O que poderia ser apenas um exercício de manipulação emocional ganha densidade justamente pela recusa ao grandiloquente. A Bangkok do filme não é uma cidade de cartões-postais, mas de escadas sujas, corredores estreitos e hospitais saturados — espaços onde a intimidade se revela nos detalhes. As cenas que envolvem M. dando banho na avó ou ouvindo seus resmungos sobre o que significa morrer sem dignidade operam como dispositivos de aproximação, não só entre os personagens, mas entre o espectador e sua própria memória afetiva. Afinal, o impacto do filme não está apenas na tristeza antecipada da morte, mas na revelação dolorosa de como negligenciamos os vivos. Quando Menju declara, quase sem emoção, que a presença de M. tornou sua rotina “divertida”, a força da cena reside justamente na modéstia do elogio — ela não o absolve, mas reconhece, à sua maneira, o esforço de quem escolheu ficar.

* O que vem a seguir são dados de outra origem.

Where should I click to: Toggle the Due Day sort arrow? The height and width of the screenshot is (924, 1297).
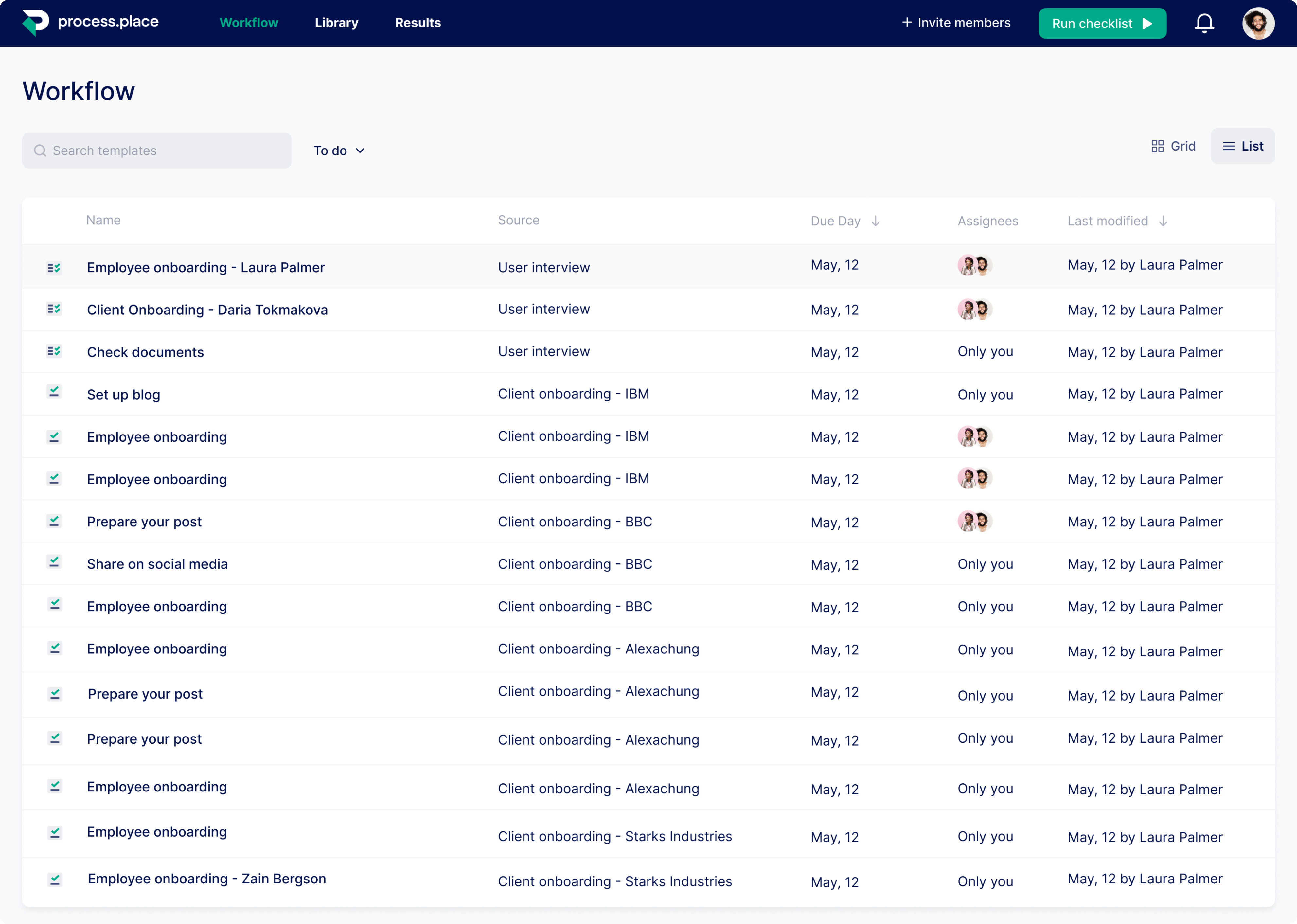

Essa escolha, aliás, é o que diferencia M. dos demais familiares. Enquanto os filhos de Menju se perdem em disputas intestinas sobre herança e decisões médicas, M., mesmo que por motivos questionáveis, está ali. A permanência vira argumento. Num tempo em que o cuidado é terceirizado, registrado em aplicativos ou delegado a profissionais sub-remunerados, a ideia de que alguém opte por compartilhar os últimos dias de um parente em declínio adquire uma dimensão quase revolucionária. O longa não idealiza essa convivência — ela é cheia de desconfortos, falhas e constrangimentos —, mas a enxerga como única via possível para que algo de autêntico floresça no terreno árido da conveniência. E é por isso que, mesmo com suas concessões ao melodrama e piadas escatológicas, o filme conquista: ele não edifica heróis, apenas reabilita a possibilidade do afeto onde antes só havia cálculo.

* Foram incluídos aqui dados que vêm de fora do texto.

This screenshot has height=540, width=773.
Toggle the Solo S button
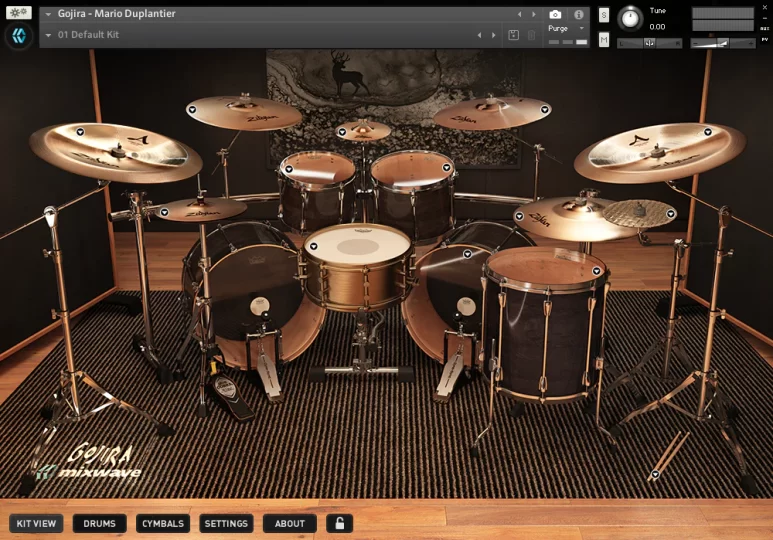click(x=604, y=15)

É improvável sair ileso da experiência de assistir a “Como Ganhar Milhões Antes que a Avó Morra”. O choro que viralizou nas redes sociais após as sessões não é mera resposta à morte iminente da protagonista, mas à constatação incômoda de que talvez tenhamos perdido a chance de fazer o mesmo por alguém que amávamos. O filme não oferece catarse fácil, mas uma inquietação duradoura: quantas heranças disputamos enquanto ignoramos os legados que poderiam ter sido construídos em vida? Num tempo em que a presença se tornou artigo de luxo, Boonnitipat propõe um retorno ao básico — estar, cuidar, escutar — como gesto radical. E, talvez por isso, sua estreia não seja apenas promissora: é necessária.